***** Data listing *****

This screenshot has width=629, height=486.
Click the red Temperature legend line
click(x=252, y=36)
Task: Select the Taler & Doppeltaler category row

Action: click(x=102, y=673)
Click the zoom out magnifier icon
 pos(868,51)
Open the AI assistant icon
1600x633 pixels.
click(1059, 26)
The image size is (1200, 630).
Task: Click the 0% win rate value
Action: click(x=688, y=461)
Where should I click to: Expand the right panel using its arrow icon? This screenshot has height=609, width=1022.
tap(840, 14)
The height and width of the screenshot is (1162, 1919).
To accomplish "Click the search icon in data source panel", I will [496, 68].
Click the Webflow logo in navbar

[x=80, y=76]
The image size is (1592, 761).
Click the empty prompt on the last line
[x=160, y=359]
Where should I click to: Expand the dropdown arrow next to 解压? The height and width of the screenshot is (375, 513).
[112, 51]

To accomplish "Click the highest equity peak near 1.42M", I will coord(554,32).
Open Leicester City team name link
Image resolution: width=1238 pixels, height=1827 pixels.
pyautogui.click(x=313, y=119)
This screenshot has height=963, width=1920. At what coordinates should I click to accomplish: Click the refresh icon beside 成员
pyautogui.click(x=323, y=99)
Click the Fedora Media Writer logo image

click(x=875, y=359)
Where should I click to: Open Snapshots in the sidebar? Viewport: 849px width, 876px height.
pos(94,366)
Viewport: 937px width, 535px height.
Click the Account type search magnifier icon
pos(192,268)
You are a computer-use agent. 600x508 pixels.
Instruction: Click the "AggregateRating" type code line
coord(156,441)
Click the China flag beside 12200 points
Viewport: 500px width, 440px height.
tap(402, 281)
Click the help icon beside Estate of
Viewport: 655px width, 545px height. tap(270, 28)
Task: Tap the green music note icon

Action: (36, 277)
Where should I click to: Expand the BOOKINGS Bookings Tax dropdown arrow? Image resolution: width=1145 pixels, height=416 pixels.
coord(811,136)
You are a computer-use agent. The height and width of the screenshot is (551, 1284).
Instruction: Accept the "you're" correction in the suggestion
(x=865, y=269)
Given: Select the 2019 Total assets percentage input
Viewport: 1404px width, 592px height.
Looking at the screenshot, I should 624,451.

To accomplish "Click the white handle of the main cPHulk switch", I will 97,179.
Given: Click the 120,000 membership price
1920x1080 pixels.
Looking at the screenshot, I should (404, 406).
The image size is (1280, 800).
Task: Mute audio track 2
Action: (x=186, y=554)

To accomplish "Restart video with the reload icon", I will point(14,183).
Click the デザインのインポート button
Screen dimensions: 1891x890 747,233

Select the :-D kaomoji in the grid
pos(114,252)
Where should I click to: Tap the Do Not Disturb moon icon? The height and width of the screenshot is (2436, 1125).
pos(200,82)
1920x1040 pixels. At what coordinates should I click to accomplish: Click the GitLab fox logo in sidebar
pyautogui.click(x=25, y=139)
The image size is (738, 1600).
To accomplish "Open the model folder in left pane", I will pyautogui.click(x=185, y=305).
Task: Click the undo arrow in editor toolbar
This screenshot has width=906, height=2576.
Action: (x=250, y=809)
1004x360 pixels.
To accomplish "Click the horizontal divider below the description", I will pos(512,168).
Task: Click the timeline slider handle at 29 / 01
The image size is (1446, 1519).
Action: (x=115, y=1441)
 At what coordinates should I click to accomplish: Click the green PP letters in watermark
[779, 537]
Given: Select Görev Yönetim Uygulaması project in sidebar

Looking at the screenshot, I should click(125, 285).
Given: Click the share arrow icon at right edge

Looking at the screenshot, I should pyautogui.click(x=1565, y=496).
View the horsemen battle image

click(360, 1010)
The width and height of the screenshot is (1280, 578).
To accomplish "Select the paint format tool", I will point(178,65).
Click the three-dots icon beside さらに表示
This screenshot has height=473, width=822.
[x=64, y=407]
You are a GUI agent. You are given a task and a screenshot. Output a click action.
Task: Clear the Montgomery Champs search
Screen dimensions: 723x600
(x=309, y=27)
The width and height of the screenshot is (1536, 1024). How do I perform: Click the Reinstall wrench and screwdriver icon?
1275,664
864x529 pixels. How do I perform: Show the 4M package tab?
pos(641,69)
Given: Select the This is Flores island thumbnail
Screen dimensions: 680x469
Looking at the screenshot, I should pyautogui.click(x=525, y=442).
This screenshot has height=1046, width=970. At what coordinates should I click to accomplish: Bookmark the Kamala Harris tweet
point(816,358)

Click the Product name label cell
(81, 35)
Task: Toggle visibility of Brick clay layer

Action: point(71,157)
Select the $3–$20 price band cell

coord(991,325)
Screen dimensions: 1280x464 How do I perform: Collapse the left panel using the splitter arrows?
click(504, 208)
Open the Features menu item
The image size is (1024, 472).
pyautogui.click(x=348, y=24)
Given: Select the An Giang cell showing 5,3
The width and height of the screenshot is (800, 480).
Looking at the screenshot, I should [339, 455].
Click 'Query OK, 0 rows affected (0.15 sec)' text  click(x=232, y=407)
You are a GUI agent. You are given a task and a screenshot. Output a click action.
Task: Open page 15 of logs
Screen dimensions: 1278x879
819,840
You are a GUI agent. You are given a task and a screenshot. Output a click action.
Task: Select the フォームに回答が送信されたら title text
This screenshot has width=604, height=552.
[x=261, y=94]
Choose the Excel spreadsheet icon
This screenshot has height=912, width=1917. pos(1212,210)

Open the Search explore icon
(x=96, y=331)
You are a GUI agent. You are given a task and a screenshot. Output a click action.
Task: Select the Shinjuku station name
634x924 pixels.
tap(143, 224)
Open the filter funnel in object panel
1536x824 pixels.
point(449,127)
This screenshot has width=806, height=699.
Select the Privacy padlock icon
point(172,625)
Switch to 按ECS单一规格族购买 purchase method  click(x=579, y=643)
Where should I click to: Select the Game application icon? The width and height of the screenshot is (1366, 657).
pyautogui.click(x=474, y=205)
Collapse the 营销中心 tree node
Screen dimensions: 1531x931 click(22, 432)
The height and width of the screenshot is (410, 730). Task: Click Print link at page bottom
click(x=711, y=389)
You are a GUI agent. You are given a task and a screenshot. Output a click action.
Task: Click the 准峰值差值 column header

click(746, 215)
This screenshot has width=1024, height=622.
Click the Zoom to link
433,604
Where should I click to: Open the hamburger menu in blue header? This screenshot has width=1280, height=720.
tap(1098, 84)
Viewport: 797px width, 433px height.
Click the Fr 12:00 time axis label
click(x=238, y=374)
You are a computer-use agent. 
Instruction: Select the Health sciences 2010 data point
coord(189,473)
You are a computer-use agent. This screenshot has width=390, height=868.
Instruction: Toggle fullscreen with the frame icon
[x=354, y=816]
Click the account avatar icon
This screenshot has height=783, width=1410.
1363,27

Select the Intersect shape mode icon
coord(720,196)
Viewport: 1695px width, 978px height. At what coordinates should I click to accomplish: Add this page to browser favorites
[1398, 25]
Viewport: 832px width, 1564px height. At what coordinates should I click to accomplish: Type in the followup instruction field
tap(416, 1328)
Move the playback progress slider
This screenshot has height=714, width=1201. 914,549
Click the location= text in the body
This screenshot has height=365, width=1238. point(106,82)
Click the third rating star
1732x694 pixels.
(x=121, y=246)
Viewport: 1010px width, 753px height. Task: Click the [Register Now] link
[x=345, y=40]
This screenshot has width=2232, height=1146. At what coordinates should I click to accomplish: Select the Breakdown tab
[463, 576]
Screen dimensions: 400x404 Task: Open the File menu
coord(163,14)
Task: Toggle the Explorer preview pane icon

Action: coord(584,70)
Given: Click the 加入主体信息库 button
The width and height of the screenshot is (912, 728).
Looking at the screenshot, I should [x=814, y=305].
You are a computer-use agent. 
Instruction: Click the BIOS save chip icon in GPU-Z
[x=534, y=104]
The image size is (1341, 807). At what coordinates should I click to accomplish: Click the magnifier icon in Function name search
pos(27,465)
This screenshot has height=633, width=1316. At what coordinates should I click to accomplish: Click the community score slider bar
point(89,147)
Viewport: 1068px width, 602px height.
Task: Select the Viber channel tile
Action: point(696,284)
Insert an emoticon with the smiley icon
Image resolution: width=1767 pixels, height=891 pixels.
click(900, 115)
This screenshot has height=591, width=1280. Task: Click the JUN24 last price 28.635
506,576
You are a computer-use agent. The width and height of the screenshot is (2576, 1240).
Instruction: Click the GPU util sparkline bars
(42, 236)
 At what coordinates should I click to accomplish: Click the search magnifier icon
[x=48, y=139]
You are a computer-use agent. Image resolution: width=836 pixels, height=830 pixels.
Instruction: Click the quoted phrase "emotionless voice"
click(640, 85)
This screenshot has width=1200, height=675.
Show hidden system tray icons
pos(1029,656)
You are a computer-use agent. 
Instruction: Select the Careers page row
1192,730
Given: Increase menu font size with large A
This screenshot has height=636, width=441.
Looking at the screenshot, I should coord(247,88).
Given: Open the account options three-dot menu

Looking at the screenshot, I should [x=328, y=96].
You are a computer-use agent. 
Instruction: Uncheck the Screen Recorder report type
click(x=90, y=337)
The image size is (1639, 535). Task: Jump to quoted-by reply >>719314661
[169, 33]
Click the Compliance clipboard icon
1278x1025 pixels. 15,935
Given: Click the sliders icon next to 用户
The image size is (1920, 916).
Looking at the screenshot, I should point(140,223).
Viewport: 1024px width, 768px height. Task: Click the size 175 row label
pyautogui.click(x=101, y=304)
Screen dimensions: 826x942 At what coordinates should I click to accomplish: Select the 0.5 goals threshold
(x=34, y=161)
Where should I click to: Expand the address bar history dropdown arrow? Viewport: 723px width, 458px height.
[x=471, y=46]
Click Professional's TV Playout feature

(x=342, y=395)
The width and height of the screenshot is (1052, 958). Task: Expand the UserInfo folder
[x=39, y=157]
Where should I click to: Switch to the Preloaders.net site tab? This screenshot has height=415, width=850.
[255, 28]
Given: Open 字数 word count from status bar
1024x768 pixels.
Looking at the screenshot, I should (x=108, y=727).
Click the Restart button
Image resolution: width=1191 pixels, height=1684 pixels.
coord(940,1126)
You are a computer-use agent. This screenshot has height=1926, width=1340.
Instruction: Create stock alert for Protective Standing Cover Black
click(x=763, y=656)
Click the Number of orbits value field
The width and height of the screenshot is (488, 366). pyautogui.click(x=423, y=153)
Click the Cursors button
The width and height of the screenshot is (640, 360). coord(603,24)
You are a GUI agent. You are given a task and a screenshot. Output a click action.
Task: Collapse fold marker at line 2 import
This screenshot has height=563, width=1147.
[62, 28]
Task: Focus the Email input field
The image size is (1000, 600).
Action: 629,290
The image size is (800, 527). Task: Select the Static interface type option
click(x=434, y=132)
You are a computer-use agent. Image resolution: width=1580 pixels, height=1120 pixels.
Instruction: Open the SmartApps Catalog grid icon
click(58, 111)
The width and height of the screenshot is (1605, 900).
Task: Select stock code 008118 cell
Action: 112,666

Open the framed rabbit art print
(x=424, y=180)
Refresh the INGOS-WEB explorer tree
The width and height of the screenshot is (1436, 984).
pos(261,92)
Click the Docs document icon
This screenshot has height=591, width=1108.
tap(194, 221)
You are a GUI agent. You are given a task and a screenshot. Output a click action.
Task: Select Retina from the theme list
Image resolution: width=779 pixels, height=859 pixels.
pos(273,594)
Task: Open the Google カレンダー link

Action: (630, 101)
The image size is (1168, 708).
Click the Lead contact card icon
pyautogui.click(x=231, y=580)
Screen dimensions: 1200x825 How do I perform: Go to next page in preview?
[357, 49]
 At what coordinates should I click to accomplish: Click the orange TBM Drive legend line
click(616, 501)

*****

Work order: Look above for the line with "Screen dimensions: 723x600" and the line with "Task: Select the Shinjuku station name", and reproduce exactly those two lines plus every line between, nothing more.

Response to the task:
Screen dimensions: 723x600
(x=309, y=27)
The width and height of the screenshot is (1536, 1024). How do I perform: Click the Reinstall wrench and screwdriver icon?
1275,664
864x529 pixels. How do I perform: Show the 4M package tab?
pos(641,69)
Given: Select the This is Flores island thumbnail
Screen dimensions: 680x469
Looking at the screenshot, I should pyautogui.click(x=525, y=442).
This screenshot has height=1046, width=970. At what coordinates should I click to accomplish: Bookmark the Kamala Harris tweet
point(816,358)

Click the Product name label cell
(81, 35)
Task: Toggle visibility of Brick clay layer

Action: point(71,157)
Select the $3–$20 price band cell

coord(991,325)
Screen dimensions: 1280x464 How do I perform: Collapse the left panel using the splitter arrows?
click(504, 208)
Open the Features menu item
The image size is (1024, 472).
pyautogui.click(x=348, y=24)
Given: Select the An Giang cell showing 5,3
The width and height of the screenshot is (800, 480).
Looking at the screenshot, I should [339, 455].
Click 'Query OK, 0 rows affected (0.15 sec)' text  click(x=232, y=407)
You are a GUI agent. You are given a task and a screenshot. Output a click action.
Task: Open page 15 of logs
Screen dimensions: 1278x879
819,840
You are a GUI agent. You are given a task and a screenshot. Output a click action.
Task: Select the フォームに回答が送信されたら title text
This screenshot has width=604, height=552.
[x=261, y=94]
Choose the Excel spreadsheet icon
This screenshot has height=912, width=1917. pos(1212,210)

Open the Search explore icon
(x=96, y=331)
You are a GUI agent. You are given a task and a screenshot. Output a click action.
Task: Select the Shinjuku station name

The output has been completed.